======== PASSAGE PROVIDED

New light on the Jewish situation in Tripoli, tending to place the Italian provincial authorities in a more favorable aspect than recent reports indicated, is shed in two communications by a Tripoli Jewish resident to the Paris headquarters of the Alliance Israelite Universelle. The communications follow in full:
“I have been in Tripoli for a great number of years, and I can state that the Italians have never shown themselves to be anti-Semitic. Apart from this, our co-religionists are for the most part poor, and are therefore very far from arousing the jealousy or hate of others. They are mostly artisans, seamen, pedlars, wholesale and retail traders, and agents. About a score of Jews, born or naturalized Italians, are officials. Their lot, therefore, with the exception of the big merchants who are perhaps 400 in all, is not such as to create envy.
“The Italians not only are not anti-Semitic, but they have done and are still doing all that is humanly possible to alleviate the sufferings of the destitute in our town without distinction of race or creed. They do not stint expense for sanitation and teaching, and above all for helping to make the town more and more important.
“Our co-religionists profit, and to a considerable extent, from those benefactions; their children attend the elementary schools that are set up exclusively for them; the diseases of the eyes, which were prevalent among them, are considerably overcome; free clinics are opened everywhere (one is at Hara) which care for the sick and the poor.

================

• **WHAT TO DO**
According to the text about Jews in Tripoli, roughly how many big merchants are there among the Jewish community? The records have no connection to the text about Jews in Tripoli.

======== DATA SHOWN

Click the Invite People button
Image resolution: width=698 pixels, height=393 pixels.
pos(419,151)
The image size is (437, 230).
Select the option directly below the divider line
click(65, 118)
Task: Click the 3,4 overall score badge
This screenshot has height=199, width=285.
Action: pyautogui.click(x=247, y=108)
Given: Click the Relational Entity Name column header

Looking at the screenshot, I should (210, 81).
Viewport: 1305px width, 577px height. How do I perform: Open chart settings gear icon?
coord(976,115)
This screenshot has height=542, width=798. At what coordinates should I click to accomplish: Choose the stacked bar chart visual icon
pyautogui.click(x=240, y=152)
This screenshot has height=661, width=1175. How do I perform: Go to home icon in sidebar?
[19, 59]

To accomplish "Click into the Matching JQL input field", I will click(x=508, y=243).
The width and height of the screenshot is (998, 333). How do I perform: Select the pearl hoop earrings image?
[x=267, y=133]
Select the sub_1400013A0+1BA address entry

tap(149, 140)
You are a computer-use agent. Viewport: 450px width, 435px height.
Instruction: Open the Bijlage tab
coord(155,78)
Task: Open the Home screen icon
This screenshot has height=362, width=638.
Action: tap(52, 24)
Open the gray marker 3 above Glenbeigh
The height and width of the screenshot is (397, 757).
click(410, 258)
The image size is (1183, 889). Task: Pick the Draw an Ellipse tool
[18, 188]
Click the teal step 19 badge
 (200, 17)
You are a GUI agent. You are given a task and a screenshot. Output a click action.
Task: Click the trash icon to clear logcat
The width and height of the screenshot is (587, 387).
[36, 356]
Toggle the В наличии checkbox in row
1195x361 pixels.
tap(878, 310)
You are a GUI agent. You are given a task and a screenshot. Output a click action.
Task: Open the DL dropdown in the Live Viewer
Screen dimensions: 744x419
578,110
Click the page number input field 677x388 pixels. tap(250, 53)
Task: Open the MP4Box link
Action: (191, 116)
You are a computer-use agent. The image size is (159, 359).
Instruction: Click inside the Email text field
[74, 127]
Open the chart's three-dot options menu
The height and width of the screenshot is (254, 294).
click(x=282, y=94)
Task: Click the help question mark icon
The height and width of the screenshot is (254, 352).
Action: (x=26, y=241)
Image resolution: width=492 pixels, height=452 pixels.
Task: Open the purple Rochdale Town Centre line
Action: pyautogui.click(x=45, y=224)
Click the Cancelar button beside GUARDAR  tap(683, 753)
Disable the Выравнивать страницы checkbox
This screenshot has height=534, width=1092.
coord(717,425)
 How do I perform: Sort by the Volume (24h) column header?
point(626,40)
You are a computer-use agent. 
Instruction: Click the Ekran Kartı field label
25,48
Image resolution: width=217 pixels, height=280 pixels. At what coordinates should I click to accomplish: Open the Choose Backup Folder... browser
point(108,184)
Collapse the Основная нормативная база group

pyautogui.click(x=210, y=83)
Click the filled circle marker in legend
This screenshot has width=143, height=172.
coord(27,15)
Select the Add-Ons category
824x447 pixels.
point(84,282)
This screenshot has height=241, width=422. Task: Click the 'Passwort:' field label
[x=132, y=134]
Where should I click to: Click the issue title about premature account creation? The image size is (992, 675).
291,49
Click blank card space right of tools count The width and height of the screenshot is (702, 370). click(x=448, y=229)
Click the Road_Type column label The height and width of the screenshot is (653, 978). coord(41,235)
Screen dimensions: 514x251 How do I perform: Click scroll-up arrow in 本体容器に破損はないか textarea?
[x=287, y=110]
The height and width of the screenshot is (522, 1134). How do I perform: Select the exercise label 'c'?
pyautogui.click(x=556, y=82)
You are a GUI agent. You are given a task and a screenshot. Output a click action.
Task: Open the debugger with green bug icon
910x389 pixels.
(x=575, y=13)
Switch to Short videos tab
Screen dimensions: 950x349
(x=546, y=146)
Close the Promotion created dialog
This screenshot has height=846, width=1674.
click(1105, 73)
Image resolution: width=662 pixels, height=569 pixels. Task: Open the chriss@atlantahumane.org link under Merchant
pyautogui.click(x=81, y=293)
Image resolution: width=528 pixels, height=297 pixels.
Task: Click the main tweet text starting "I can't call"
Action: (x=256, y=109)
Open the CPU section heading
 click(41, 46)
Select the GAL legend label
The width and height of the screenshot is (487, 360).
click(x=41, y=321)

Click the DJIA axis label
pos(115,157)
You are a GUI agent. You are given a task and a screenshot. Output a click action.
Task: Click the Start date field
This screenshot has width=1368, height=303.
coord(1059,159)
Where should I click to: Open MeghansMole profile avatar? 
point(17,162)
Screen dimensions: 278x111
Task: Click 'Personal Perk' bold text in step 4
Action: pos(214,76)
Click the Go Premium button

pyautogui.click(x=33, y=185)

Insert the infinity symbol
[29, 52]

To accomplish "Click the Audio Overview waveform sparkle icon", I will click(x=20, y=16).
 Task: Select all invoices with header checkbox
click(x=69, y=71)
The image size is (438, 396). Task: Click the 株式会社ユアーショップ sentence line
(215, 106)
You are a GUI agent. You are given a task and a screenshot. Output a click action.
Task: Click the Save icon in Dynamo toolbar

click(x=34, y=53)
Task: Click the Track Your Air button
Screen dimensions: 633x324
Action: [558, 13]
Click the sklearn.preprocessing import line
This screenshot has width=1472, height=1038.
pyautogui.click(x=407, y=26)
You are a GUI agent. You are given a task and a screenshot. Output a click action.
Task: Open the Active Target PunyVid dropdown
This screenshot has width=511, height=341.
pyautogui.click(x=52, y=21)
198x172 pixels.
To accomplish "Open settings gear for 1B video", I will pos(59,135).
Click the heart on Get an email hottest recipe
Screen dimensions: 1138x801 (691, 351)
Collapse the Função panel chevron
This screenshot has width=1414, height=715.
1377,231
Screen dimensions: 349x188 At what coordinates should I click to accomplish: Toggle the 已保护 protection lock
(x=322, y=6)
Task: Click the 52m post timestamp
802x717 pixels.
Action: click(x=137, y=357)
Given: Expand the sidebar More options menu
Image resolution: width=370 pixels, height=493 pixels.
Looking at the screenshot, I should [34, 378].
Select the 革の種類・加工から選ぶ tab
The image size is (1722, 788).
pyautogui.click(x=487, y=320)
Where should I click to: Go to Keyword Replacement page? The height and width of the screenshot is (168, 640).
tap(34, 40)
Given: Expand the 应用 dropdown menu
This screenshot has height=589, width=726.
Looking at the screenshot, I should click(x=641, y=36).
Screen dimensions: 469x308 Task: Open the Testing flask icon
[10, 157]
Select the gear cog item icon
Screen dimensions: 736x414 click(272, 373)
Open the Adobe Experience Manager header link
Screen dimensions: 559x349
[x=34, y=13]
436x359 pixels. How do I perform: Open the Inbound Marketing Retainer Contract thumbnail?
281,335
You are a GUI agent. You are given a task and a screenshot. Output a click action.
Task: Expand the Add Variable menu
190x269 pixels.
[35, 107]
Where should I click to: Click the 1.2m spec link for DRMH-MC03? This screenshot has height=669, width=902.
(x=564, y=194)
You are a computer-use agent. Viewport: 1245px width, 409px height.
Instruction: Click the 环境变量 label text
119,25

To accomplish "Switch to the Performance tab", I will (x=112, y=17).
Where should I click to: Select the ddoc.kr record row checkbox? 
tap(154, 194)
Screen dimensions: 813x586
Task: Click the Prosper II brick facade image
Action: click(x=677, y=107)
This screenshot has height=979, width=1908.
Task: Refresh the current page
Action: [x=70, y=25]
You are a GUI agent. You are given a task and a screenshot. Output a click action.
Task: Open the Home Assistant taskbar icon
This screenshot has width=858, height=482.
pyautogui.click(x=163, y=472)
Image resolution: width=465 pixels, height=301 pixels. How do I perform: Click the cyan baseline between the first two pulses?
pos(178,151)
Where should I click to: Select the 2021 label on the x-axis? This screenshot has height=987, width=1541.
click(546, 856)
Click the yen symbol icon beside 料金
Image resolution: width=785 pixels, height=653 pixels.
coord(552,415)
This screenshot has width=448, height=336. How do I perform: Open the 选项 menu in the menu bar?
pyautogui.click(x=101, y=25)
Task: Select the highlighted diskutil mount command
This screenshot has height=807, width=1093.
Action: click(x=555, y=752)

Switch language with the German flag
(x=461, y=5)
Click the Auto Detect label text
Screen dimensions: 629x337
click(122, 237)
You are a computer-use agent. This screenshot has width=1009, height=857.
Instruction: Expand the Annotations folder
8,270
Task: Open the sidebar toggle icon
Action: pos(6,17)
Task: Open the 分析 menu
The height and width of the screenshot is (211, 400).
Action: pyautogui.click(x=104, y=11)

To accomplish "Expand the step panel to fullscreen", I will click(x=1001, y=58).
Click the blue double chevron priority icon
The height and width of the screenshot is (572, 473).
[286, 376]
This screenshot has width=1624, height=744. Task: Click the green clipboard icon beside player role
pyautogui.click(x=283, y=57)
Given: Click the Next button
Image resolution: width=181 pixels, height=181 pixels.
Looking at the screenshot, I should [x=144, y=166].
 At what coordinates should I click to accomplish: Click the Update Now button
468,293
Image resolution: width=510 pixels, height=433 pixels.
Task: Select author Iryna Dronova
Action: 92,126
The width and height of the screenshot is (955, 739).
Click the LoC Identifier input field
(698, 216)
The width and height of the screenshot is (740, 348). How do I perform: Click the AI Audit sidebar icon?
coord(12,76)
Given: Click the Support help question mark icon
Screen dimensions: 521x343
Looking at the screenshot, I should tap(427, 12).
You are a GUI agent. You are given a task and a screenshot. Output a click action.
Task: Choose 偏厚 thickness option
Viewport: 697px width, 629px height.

================

• **RESPONSE BOX**
Perhaps 400 in all.